Word and element location data
○ ○ ○ ○

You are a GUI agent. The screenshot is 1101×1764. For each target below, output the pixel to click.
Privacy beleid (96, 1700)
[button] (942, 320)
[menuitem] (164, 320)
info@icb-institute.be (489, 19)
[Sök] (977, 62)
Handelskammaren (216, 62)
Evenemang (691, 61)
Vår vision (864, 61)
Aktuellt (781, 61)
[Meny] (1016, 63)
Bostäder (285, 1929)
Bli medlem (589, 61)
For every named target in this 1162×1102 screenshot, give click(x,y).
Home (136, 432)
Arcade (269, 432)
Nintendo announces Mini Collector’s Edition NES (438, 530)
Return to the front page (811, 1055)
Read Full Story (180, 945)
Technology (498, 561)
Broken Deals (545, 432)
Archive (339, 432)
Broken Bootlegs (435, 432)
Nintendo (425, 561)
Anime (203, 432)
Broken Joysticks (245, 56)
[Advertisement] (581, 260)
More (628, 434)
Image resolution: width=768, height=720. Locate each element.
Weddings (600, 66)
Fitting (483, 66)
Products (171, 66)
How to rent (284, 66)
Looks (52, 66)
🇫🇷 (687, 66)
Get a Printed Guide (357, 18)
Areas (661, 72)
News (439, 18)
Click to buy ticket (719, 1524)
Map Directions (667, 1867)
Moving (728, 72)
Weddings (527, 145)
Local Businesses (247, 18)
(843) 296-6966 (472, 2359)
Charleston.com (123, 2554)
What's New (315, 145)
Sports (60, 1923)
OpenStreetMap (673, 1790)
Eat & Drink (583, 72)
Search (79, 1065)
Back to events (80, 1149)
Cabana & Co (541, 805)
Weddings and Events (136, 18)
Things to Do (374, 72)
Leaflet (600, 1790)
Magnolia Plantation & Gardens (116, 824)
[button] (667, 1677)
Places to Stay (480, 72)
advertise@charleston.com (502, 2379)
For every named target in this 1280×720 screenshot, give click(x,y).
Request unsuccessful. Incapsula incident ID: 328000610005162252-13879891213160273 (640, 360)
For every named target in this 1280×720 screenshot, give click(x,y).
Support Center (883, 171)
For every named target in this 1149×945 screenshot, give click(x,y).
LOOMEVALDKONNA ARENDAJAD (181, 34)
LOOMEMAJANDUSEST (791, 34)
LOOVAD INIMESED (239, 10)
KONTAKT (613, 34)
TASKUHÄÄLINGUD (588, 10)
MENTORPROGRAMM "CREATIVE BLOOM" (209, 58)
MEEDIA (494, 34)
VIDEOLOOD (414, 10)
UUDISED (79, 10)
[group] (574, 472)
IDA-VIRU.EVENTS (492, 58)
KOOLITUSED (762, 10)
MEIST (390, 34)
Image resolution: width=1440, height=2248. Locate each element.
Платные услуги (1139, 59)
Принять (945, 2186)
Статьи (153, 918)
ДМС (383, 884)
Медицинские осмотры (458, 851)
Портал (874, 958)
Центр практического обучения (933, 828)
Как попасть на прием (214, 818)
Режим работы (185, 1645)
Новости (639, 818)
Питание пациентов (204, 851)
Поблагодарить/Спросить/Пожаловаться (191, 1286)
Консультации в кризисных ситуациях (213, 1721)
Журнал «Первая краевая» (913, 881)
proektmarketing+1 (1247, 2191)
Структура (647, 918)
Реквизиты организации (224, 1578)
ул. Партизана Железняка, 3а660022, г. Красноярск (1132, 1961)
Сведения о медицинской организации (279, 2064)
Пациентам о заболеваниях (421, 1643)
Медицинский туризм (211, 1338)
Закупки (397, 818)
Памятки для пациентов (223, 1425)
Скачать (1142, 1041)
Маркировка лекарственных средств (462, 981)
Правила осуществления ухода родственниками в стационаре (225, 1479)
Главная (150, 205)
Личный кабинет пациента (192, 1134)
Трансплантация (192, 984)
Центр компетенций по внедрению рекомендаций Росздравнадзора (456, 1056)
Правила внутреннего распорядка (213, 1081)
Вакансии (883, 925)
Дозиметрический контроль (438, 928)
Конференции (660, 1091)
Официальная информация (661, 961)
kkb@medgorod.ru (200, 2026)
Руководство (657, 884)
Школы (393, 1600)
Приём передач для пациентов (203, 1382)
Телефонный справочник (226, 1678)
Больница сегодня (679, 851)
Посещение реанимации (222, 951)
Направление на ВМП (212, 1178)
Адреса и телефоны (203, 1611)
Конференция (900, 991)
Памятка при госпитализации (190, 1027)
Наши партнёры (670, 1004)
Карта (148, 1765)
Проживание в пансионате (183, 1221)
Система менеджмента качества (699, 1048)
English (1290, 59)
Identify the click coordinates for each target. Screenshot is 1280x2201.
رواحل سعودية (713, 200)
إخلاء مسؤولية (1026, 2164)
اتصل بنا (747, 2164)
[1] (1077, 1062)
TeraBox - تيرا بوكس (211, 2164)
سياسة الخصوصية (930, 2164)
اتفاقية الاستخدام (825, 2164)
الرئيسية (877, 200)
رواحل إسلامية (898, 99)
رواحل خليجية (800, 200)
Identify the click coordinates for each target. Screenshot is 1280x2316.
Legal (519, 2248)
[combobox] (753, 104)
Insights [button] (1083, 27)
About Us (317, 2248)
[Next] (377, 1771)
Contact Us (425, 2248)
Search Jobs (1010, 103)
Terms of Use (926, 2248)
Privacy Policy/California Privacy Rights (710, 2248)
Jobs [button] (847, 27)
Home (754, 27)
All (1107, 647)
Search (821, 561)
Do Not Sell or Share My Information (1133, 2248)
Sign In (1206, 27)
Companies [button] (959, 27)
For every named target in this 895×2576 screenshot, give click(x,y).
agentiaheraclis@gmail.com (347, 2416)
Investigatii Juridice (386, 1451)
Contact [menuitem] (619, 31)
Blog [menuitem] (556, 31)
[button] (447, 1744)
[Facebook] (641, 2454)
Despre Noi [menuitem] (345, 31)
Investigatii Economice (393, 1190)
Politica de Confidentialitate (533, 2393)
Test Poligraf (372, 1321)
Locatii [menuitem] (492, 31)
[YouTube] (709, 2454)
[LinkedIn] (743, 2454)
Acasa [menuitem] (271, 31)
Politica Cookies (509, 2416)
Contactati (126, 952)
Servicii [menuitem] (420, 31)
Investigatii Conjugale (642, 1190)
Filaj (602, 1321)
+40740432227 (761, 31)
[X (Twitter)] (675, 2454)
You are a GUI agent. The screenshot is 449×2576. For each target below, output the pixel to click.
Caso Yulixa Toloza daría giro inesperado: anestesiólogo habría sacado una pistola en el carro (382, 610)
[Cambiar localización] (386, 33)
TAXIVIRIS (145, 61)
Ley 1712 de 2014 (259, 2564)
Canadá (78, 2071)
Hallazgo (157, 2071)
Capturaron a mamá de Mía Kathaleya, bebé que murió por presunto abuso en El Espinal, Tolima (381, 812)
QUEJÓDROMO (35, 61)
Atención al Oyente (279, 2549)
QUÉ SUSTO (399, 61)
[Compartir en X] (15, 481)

○ ○ ○ ○

**Exercise**
Rewrite the material above with "GUI agent" changed to "interface agent" everywhere it occurs, keeping all other text identical.

**Worked answer**
You are a interface agent. The screenshot is 1101×1764. For each target below, output the pixel to click.
Privacy beleid (96, 1700)
[button] (942, 320)
[menuitem] (164, 320)
info@icb-institute.be (489, 19)
[Sök] (977, 62)
Handelskammaren (216, 62)
Evenemang (691, 61)
Vår vision (864, 61)
Aktuellt (781, 61)
[Meny] (1016, 63)
Bostäder (285, 1929)
Bli medlem (589, 61)
For every named target in this 1162×1102 screenshot, give click(x,y).
Home (136, 432)
Arcade (269, 432)
Nintendo announces Mini Collector’s Edition NES (438, 530)
Return to the front page (811, 1055)
Read Full Story (180, 945)
Technology (498, 561)
Broken Deals (545, 432)
Archive (339, 432)
Broken Bootlegs (435, 432)
Nintendo (425, 561)
Anime (203, 432)
Broken Joysticks (245, 56)
[Advertisement] (581, 260)
More (628, 434)
Image resolution: width=768, height=720. Locate each element.
Weddings (600, 66)
Fitting (483, 66)
Products (171, 66)
How to rent (284, 66)
Looks (52, 66)
🇫🇷 (687, 66)
Get a Printed Guide (357, 18)
Areas (661, 72)
News (439, 18)
Click to buy ticket (719, 1524)
Map Directions (667, 1867)
Moving (728, 72)
Weddings (527, 145)
Local Businesses (247, 18)
(843) 296-6966 (472, 2359)
Charleston.com (123, 2554)
What's New (315, 145)
Sports (60, 1923)
OpenStreetMap (673, 1790)
Eat & Drink (583, 72)
Search (79, 1065)
Back to events (80, 1149)
Cabana & Co (541, 805)
Weddings and Events (136, 18)
Things to Do (374, 72)
Leaflet (600, 1790)
Magnolia Plantation & Gardens (116, 824)
[button] (667, 1677)
Places to Stay (480, 72)
advertise@charleston.com (502, 2379)
For every named target in this 1280×720 screenshot, give click(x,y).
Request unsuccessful. Incapsula incident ID: 328000610005162252-13879891213160273 (640, 360)
For every named target in this 1280×720 screenshot, give click(x,y).
Support Center (883, 171)
For every named target in this 1149×945 screenshot, give click(x,y).
LOOMEVALDKONNA ARENDAJAD (181, 34)
LOOMEMAJANDUSEST (791, 34)
LOOVAD INIMESED (239, 10)
KONTAKT (613, 34)
TASKUHÄÄLINGUD (588, 10)
MENTORPROGRAMM "CREATIVE BLOOM" (209, 58)
MEEDIA (494, 34)
VIDEOLOOD (414, 10)
UUDISED (79, 10)
[group] (574, 472)
IDA-VIRU.EVENTS (492, 58)
KOOLITUSED (762, 10)
MEIST (390, 34)
Image resolution: width=1440, height=2248. Locate each element.
Платные услуги (1139, 59)
Принять (945, 2186)
Статьи (153, 918)
ДМС (383, 884)
Медицинские осмотры (458, 851)
Портал (874, 958)
Центр практического обучения (933, 828)
Как попасть на прием (214, 818)
Режим работы (185, 1645)
Новости (639, 818)
Питание пациентов (204, 851)
Поблагодарить/Спросить/Пожаловаться (191, 1286)
Консультации в кризисных ситуациях (213, 1721)
Журнал «Первая краевая» (913, 881)
proektmarketing+1 (1247, 2191)
Структура (647, 918)
Реквизиты организации (224, 1578)
ул. Партизана Железняка, 3а660022, г. Красноярск (1132, 1961)
Сведения о медицинской организации (279, 2064)
Пациентам о заболеваниях (421, 1643)
Медицинский туризм (211, 1338)
Закупки (397, 818)
Памятки для пациентов (223, 1425)
Скачать (1142, 1041)
Маркировка лекарственных средств (462, 981)
Правила осуществления ухода родственниками в стационаре (225, 1479)
Главная (150, 205)
Личный кабинет пациента (192, 1134)
Трансплантация (192, 984)
Центр компетенций по внедрению рекомендаций Росздравнадзора (456, 1056)
Правила внутреннего распорядка (213, 1081)
Вакансии (883, 925)
Дозиметрический контроль (438, 928)
Конференции (660, 1091)
Официальная информация (661, 961)
kkb@medgorod.ru (200, 2026)
Руководство (657, 884)
Школы (393, 1600)
Приём передач для пациентов (203, 1382)
Телефонный справочник (226, 1678)
Больница сегодня (679, 851)
Посещение реанимации (222, 951)
Направление на ВМП (212, 1178)
Адреса и телефоны (203, 1611)
Конференция (900, 991)
Памятка при госпитализации (190, 1027)
Наши партнёры (670, 1004)
Карта (148, 1765)
Проживание в пансионате (183, 1221)
Система менеджмента качества (699, 1048)
English (1290, 59)
Identify the click coordinates for each target. Screenshot is 1280x2201.
رواحل سعودية (713, 200)
إخلاء مسؤولية (1026, 2164)
اتصل بنا (747, 2164)
[1] (1077, 1062)
TeraBox - تيرا بوكس (211, 2164)
سياسة الخصوصية (930, 2164)
اتفاقية الاستخدام (825, 2164)
الرئيسية (877, 200)
رواحل إسلامية (898, 99)
رواحل خليجية (800, 200)
Identify the click coordinates for each target. Screenshot is 1280x2316.
Legal (519, 2248)
[combobox] (753, 104)
Insights [button] (1083, 27)
About Us (317, 2248)
[Next] (377, 1771)
Contact Us (425, 2248)
Search Jobs (1010, 103)
Terms of Use (926, 2248)
Privacy Policy/California Privacy Rights (710, 2248)
Jobs [button] (847, 27)
Home (754, 27)
All (1107, 647)
Search (821, 561)
Do Not Sell or Share My Information (1133, 2248)
Sign In (1206, 27)
Companies [button] (959, 27)
For every named target in this 895×2576 screenshot, give click(x,y).
agentiaheraclis@gmail.com (347, 2416)
Investigatii Juridice (386, 1451)
Contact [menuitem] (619, 31)
Blog [menuitem] (556, 31)
[button] (447, 1744)
[Facebook] (641, 2454)
Despre Noi [menuitem] (345, 31)
Investigatii Economice (393, 1190)
Politica de Confidentialitate (533, 2393)
Test Poligraf (372, 1321)
Locatii [menuitem] (492, 31)
[YouTube] (709, 2454)
[LinkedIn] (743, 2454)
Acasa [menuitem] (271, 31)
Politica Cookies (509, 2416)
Contactati (126, 952)
Servicii [menuitem] (420, 31)
Investigatii Conjugale (642, 1190)
Filaj (602, 1321)
+40740432227 (761, 31)
[X (Twitter)] (675, 2454)
You are a interface agent. The screenshot is 449×2576. For each target below, output the pixel to click.
Caso Yulixa Toloza daría giro inesperado: anestesiólogo habría sacado una pistola en el carro (382, 610)
[Cambiar localización] (386, 33)
TAXIVIRIS (145, 61)
Ley 1712 de 2014 (259, 2564)
Canadá (78, 2071)
Hallazgo (157, 2071)
Capturaron a mamá de Mía Kathaleya, bebé que murió por presunto abuso en El Espinal, Tolima (381, 812)
QUEJÓDROMO (35, 61)
Atención al Oyente (279, 2549)
QUÉ SUSTO (399, 61)
[Compartir en X] (15, 481)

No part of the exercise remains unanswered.